What is needed
Answer these from the forum thread on faith and the will:
(a) Whose *Discussions*, vol. III, does the first post quote?
(b) In the second post, what would a dog not be expected to show a will to do?
(c) According to the second post, what ability does the renewed will realize on regeneration?

Reading passage
# The relation of faith to willing



## RamistThomist (May 23, 2014)

On the Hegelian thread it was asked



> Isn't faith an act of the will?



But we didn't want to derail the thread so I decided to take it up here. What is the relation of faith to the will? Obviously, unregenerate man doesn't magically will to faith. On the other hand, though, I read something from Dabney the other day that was quite interesting.



> In regeneration God efficiently produces the holy disposition which regulates (acts as proximate cause) man’s volitions (227).



_Discussions _vol. III.

So in a sense, post-conversion man (regenerate man) will will (sorry for the redundancy) to faith because his will has been renewed. It's still monergistic. Similar to the Catechism's language, "Renewing our wills."


----------



## VictorBravo (May 23, 2014)

I suppose a simple way of looking at it is to say that will, although voluntary, is limited by the creature's nature.

We wouldn't expect a dog, for example, to demonstrate a will to master calculus, but it might demonstrate a will to break into a dog food bag.

Similarly (if only weakly), an unregenerate sinner would never have a will to faith--the ability simply doesn't exist.

But, immediately on regeneration, the will is "renewed", meaning it now realizes an ability it never had before: to have faith.

Source excerpt
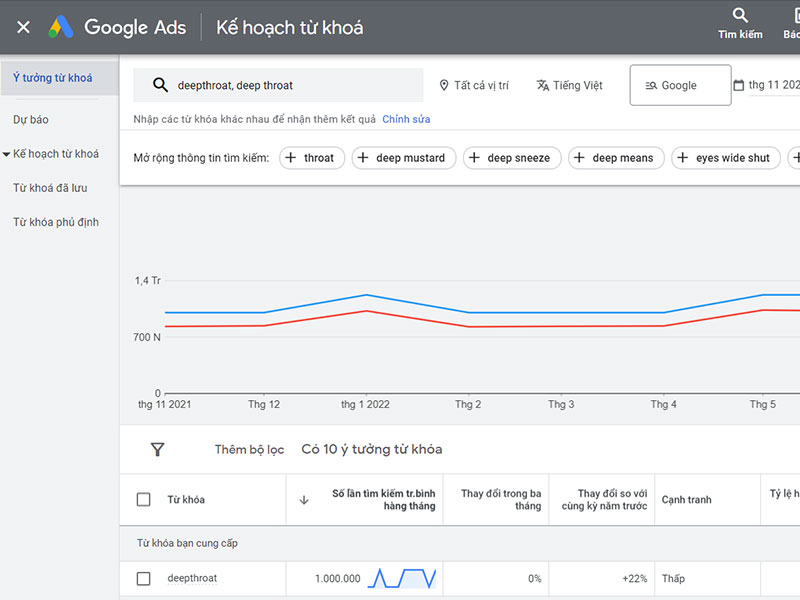Open Từ khoá đã lưu page
The image size is (800, 600).
coord(50,188)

Result for this exercise
(a) Dabney's
(b) Master calculus
(c) The ability to have faith